Lydia Millet reads from a forthcoming short story collection, Fight No More. This reading was originally given with Jenny Offill.
Ocean Vuong reads poems from Night Sky with Exit Wounds (2016). This reading was originally given with Camille Rankine.
At the 2017 Thinking Its Presence Conference, several members of the Thinking Its Presence Board—Vidhu Aggarwal, Ching-In Chen, Lisa Jarrett, and Lehua Taitano—read from or discuss their creative work. Board member Farid Matuk reads work from a selection of Tucson-based writers: Samuel Ace, Susan Briante, Wendy Burk, Hannah Ensor, Teré Fowler-Chapman, Sarah Gonzales, Logan Phillips, Aisha Sabatini Sloan, Brandon Shimoda, TC Tolbert, Joshua Marie Wilkinson, and Ofelia Zepeda.
At the 2017 Thinking Its Presence Conference, members of the MT+NYC Collaborative (Ciara Rose Griffin, William F. Hubbard, Kendra Mylnechuk, Aja M. Sherrard, and Brooke Swaney) perform an early draft of The Buffalo Play, a play written by Ciara Rose Griffin and Kendra Mylnechuk.
Sylvia Chan reads poems from her collection We Remain Traditional (2018). This reading was originally given with Francisco Cantú and Thomas Mira y Lopez.
Venita Blackburn reads from Black Jesus and Other Superheroes (2017) as well as one story, "Fam," that would later appear in her collection How to Wrestle a Girl (2021).

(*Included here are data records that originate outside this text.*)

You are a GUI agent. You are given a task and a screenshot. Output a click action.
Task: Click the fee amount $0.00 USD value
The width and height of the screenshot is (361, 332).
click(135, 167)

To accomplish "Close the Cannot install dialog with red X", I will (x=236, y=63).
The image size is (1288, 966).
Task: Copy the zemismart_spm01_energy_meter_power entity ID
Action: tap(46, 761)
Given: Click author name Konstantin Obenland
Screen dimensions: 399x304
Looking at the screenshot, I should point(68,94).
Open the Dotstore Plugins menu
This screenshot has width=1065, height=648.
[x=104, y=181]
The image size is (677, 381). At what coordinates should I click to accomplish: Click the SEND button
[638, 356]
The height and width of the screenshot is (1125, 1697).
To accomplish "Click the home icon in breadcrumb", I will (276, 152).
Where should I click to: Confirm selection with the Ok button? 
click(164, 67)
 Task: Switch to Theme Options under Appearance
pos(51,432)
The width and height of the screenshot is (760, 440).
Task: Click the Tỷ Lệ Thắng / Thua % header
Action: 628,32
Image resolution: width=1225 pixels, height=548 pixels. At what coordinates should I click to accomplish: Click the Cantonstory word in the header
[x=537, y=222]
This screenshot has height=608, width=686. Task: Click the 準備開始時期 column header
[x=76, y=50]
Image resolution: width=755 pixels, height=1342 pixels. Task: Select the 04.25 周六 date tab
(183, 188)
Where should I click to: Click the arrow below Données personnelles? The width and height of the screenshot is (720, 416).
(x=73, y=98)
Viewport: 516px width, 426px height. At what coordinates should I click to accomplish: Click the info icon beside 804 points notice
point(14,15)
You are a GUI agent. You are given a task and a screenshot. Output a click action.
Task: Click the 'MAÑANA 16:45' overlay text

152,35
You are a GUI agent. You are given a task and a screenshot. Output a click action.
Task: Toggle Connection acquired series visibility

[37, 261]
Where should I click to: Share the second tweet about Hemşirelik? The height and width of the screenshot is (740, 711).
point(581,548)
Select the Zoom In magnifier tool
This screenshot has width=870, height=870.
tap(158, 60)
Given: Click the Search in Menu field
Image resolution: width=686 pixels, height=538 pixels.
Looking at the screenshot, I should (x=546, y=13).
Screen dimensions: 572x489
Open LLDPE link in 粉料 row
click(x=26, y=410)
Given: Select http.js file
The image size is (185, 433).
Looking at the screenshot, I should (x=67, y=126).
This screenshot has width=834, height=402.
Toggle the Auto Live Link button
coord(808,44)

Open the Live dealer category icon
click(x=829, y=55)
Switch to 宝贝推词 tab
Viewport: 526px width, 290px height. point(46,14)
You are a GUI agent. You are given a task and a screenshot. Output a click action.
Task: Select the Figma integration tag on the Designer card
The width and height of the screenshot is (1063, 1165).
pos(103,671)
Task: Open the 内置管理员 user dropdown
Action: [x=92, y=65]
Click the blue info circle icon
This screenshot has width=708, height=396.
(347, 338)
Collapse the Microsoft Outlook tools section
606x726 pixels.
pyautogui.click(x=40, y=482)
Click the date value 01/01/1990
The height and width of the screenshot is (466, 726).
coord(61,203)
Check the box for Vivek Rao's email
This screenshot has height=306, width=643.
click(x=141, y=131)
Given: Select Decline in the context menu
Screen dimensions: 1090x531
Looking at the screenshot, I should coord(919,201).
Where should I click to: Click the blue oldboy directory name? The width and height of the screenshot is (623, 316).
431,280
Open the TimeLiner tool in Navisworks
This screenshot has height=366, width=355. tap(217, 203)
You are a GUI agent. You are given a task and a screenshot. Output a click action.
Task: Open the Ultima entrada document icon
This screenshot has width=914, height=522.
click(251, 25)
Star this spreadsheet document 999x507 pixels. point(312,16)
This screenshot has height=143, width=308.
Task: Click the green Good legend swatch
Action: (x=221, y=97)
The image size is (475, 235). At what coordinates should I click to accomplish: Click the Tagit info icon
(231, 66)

Natalie Diaz reads new work commissioned as part of the Art for Justice series. Representatives of the Florence Immigrant and Refugee Rights Project give an opening presentation.
Cherríe Moraga reads excerpts from her memoir Native Country of the Heart (2019).
Rigoberto González reads from his memoir What Drowns the Flowers in Your Mouth: A Memoir of Brotherhood (2018) and his newest collection of poetry The Book of Ruin (2019).
Naomi Shihab Nye reads from her poetry collections Voices in the Air: Poems for Listeners (2018) and The Tiny Journalist (2019), as well as from new work.
Joseph O. Legaspi reads poems from his collections Imago (2007) and Threshold (2017) as well as two uncollected poems. This reading was originally given alongside Javier Zamora and Kim Addonizio at the Center for Creative Photography.
Angel Nafis reads new work commissioned as part of the Art for Justice Series. This reading was originally given alongside Patricia Smith. Leilani Clark represents BIPOC United Tucson in an opening presentation.
Matthew Zapruder reads poems from his collection Father's Day (2019) and excerpts from his book of criticism Why Poetry (2017). This reading was given at the Center for Creative Photography.
Kimberly Johnson reads primarily from her fourth poetry collection, Fatal (2022), along with several poems from A Metaphorical God (2008) and Uncommon Prayer (2014). This reading was originally given with Jay Hopler, who appeared via Zoom.
Laurie Ann Guerrero reads from across her body of work as collected in I Have Eaten the Rattlesnake: New and Selected Poems (2020). This includes portions of her heroic sonnet crown, A Crown for Gumecindo, written for her grandfather, alongside other poems rooted in family experience. Guerrero also reads from Redwork, her manuscript in progress. This reading was originally given alongside Carl Marcum.
Alberto Ríos, poet laureate of Arizona and alumnus of the UA MFA in Creative Writing program, reads across his published body of work, specifically poems from his books Whispering to Fool the Wind (1982), The Smallest Muscle in the Human Body (2002), The Dangerous Shirt (2009), and Not Go Away Is My Name (2020). Major themes in this reading include Ríos' grandmother, language, ancestry, and occasions around food. This reading was originally given alongside Cara Blue Adams and Aisha Sabatini Sloan to celebrate the MFA program's 50th anniversary.